Психиатрия Всемирная психиатрия
№02 2021

Оценка распространенности пролонгированной реакции горя у сирийских беженцев №02 2021

Номера страниц в выпуске:302-303
Хотя многие исследования указывают на более высокий уровень психических расстройств у беженцев 1 , пролонгированной реакции горя уделено относительно мало внимания.
Хотя многие исследования указывают на более высокий уровень психических расстройств у беженцев 1 , пролонгированной реакции горя уделено относительно мало внимания. Это удивительно, учитывая, что беженцы обычно переживают тяжелую утрату в результате войны, пыток, содержания под стражей или бегства от преследований 2 .
В последние годы все больше внимания уделяется аномальным реакциям горя, что привело к введению нового диагноза в МКБ-11 – «пролонгированная реакция горя» (ПРГ) 3 . ПРГ определяется как постоянная тоска по умершему и связанная с ней эмоциональная боль, трудности с принятием смерти, чувство бессмысленности, горечь по поводу смерти и трудности с вовлечением в новую деятельность, сохраняющиеся более шести месяцев после его смерти. Расстройство встречается приблизительно у 7% людей, потерявших близких 4 , но по результатам одного популяционного исследования переселенных беженцев заболеваемость составила 15,8% 5 .
Нет крупномасштабных репрезентативных выборочных исследований ПРГ у беженцев, непосредственно пострадавших от войны. Это серьезное упущение доказательных исследований, потому что миллионы беженцев напрямую пострадали от войн, конфликтов и преследований, и понимание показателей ПРГ в этой группе способно помочь сформировать более эффективную политику в области психического здоровья, направленную на оказание помощи тем, кто переживает тяжелую утрату. Чтобы восполнить этот пробел в имеющихся знаниях, было выполнено исследование, целью которого было определение частоты ПРГ в репрезентативной выборке взрослых сирийских родителей-беженцев, проживающих в лагере в Иордании.

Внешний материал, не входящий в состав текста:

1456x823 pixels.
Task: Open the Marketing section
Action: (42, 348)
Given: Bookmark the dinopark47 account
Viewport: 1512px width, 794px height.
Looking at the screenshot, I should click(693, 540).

Участники были набраны в процессе скрининга для исследования эффективности психологического вмешательства (ACTRN12619001386123). Критериям скрининга соответствовали взрослые (>18 лет) сирийские беженцы, у которых был хотя бы один ребенок, находившиеся в двух деревнях в лагере беженцев the Azraq Refugee Camp, в котором проживает около 35 000 сирийских беженцев. Интервьюеры, говорящие на арабском языке, подходили к каждому фургону в двух деревнях в лагере в период с января 2019 года по февраль 2020 года и брали интервью у одного случайно выбранного взрослого в семье. Интервью включало вопросы об опыте переживания и времени тяжелой утраты, причине смерти и отношении к умершему.

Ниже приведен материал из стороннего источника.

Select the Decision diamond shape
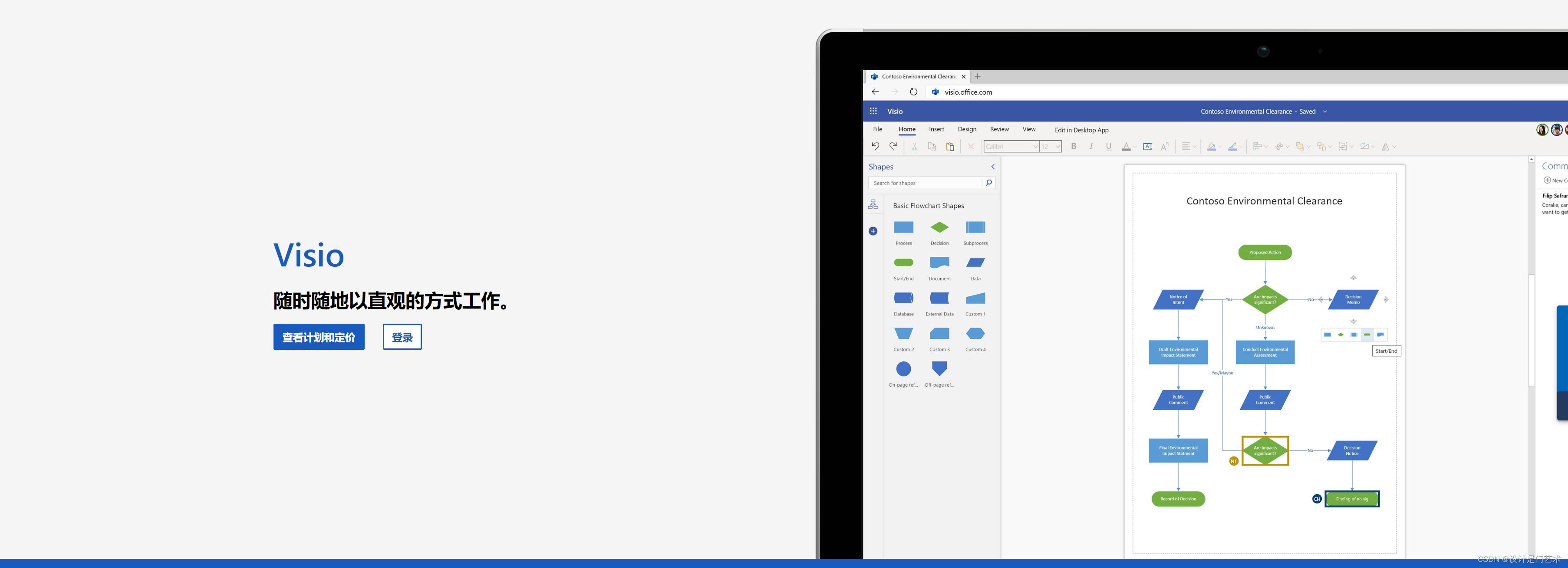The width and height of the screenshot is (1568, 568). [x=939, y=227]
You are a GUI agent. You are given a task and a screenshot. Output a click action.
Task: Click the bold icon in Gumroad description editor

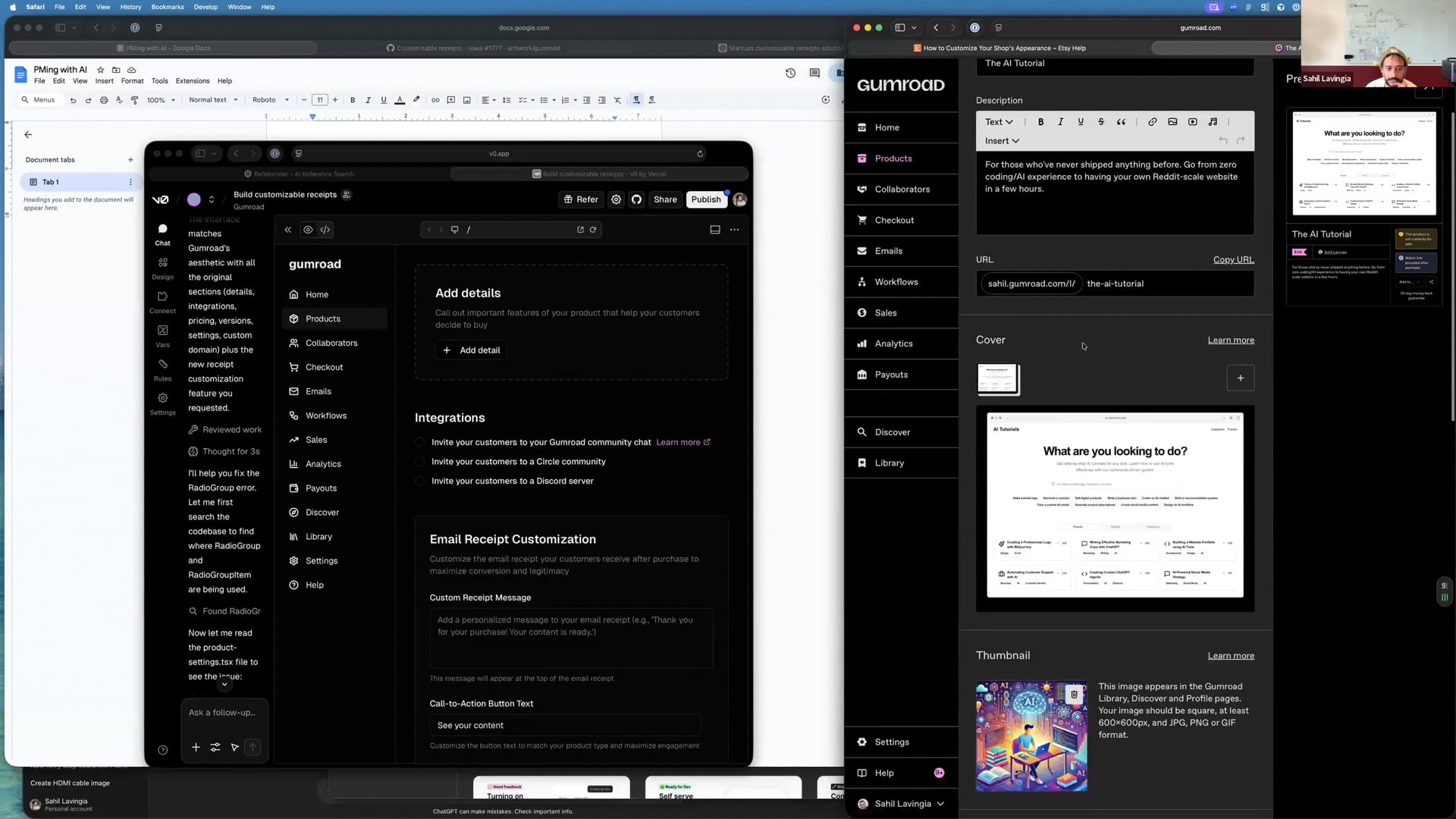pyautogui.click(x=1040, y=122)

Оценка ПРГ выполнялась с помощью интервью из 5 пунктов, которое использовалось в предыдущем опросе у переживших масштабное бедствие 6  и соответствует определению МКБ-11. ПРГ считалось состояние, которое наступило в связи в тяжелой утратой, произошедшей не менее шести месяцев назад, и соответствовало следующим критериям в течение последнего месяца: а) тоска по умершему не реже «одного раза в день»; б) по крайней мере два из трех перечисленных симптомов проявлялись «довольно часто»: горечь по поводу потери, трудности с принятием утраты или ощущение бессмысленности жизни; в) подтвержденное нарушение функционирования в результате горя. Кроме того, психологический дистресс оценивался по Шкале психологического дистресса Кесслера (the Kessler Psychological Distress Scale, K10), в соответствии с которой тяжелое психическое расстройство классифицировалось как ≥30 баллов. Нарушение функционирования оценивалось с использованием Шкалы оценки уровня инвалидности ВОЗ (WHO Disability Assessment Schedule, WHODAS 2.0), согласно которой наличие нарушений определялось как ≥17 баллов. Исследование было одобрено Институциональным наблюдательным советом онкологического центра короля Хусейна, Иордания (the Institutional Review Board of the King Hussein Cancer Centre, Jordan).
Было опрошено 955 участников (67,3% женщин). Из них 564 (59,1%) сообщили о тяжелой утрате, причиной смерти которой была война (26,5%), несчастный случай (8,3%), естественные причины (64,6%) или другие причины (2,6%). Умерший был родителем (32,2%), супругом (4,2%), ребенком (5,7%) или родственником/другом (57,9%).
Среди тех, кто пережил тяжелую утрату, 85 (15,1%) соответствовали критериям ПРГ, что составило 8,9% всей выборки. Что касается специфических симптомов ПРГ, 478 человек (84,8% переживших утрату) сообщили о постоянной тоске, 447 (79,3%) – горечи по поводу утраты, 251 (44,5%) ощущали бессмысленность жизни, 167 (29,6%) испытывали трудности с принятием смерти и у 149 (26,4%) нарушилось функционирование в результате горя.
Не было установлено связей между семейным положением, уровнем образования, причиной смерти или родством с умершим и вероятностью развития ПРГ. Что касается связи между ПРГ и текущей ситуацией (учитывались обстоятельства смерти), у беженцев с ПРГ вероятность развития серьезного психического расстройства оказалась выше (68,2% против 56,3%: OR=1,6, 95% CI: 1,0–2,6). ПРГ не было связано с большим уровнем утраты трудоспособности.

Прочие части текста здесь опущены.